The best part (or worse -- it really depends on how you look at it) has been the number of things I have turned to to find relief. I was always looking for something to keep the edge off. . . to lower the anxiety. . . to release the stress. . .to repress the feelings . . . to distract my mind. I have sought relief in so many different areas. I looked for my worth in my performance, in other's approval, in being perfect. And I managed feelings of guilt and shame through anger, alcohol and busyness. But by far the coping mechanism that I have used the longest is food. It was accessible. It was acceptable. It was necessary.
I mean, in some ways it's funny because you can't look at me and not see that there was a struggle. I have been overweight MY. ENTIRE. LIFE. It would be interesting to think back to when it started to show in pictures. . . I remember clearly feeling overweight by 2nd grade. That's the thing about denial. We can't see it. The essence of denial is that you don't know what you don't know. And, breaking out of the denial about my issues with food was so difficult. That was, until I saw it in pictures a few years ago.
In fact, I have pictures that mark when everything really started to go downhill.
This is me with my daughter when she was 6 weeks old.
This is me with my daughter when she was 6 mos old.
This is me with my daughter when she was 1 year old.
That's the thing about pictures.
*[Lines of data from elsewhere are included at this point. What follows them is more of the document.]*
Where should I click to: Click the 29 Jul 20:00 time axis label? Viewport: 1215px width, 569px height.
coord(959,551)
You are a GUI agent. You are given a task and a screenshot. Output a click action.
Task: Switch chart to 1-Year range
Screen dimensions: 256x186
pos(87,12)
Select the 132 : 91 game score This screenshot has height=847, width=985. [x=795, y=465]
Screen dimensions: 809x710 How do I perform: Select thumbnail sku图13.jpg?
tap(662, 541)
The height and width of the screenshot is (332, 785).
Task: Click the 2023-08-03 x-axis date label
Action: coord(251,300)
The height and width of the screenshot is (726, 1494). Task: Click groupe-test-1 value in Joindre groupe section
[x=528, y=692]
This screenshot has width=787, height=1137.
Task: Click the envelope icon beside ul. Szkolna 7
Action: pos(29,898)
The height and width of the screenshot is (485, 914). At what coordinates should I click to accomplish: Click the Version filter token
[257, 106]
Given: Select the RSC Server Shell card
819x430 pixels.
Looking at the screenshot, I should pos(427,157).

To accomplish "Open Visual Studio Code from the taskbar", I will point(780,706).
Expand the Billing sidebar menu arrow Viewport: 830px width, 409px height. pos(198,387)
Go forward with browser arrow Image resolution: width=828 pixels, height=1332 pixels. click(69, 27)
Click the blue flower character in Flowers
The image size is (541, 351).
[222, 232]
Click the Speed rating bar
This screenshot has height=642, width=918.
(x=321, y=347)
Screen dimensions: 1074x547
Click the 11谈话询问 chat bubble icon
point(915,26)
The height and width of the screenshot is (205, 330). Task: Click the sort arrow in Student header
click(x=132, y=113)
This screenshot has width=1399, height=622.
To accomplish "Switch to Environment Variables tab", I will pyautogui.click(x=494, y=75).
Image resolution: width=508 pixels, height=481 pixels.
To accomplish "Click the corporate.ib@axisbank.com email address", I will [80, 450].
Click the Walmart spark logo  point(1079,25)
Its hard to deny physical evidence. Its hard to deny what your eyes can see. And I didn't know how bad my addiction to food had gotten. I didn't realize how bad things had gotten.
I can tell you now what happened between when Sydney was 6 mos old and 9 mos old. I had a little breakdown of sorts. I'll save the story for another day. . . but let's just say, you can see it clearly in these pictures that I was dealing with ALOT of feelings by the amount of weight gained in just those quick six months.
So I show up here to tell you honestly. . .that even though I saw these pictures and they showed the depth of the problem food had become in my life. I still didn't move to action. I was powerless to do anything about it . . so I just sank further down into the pit. And ate myself silly while I was down there.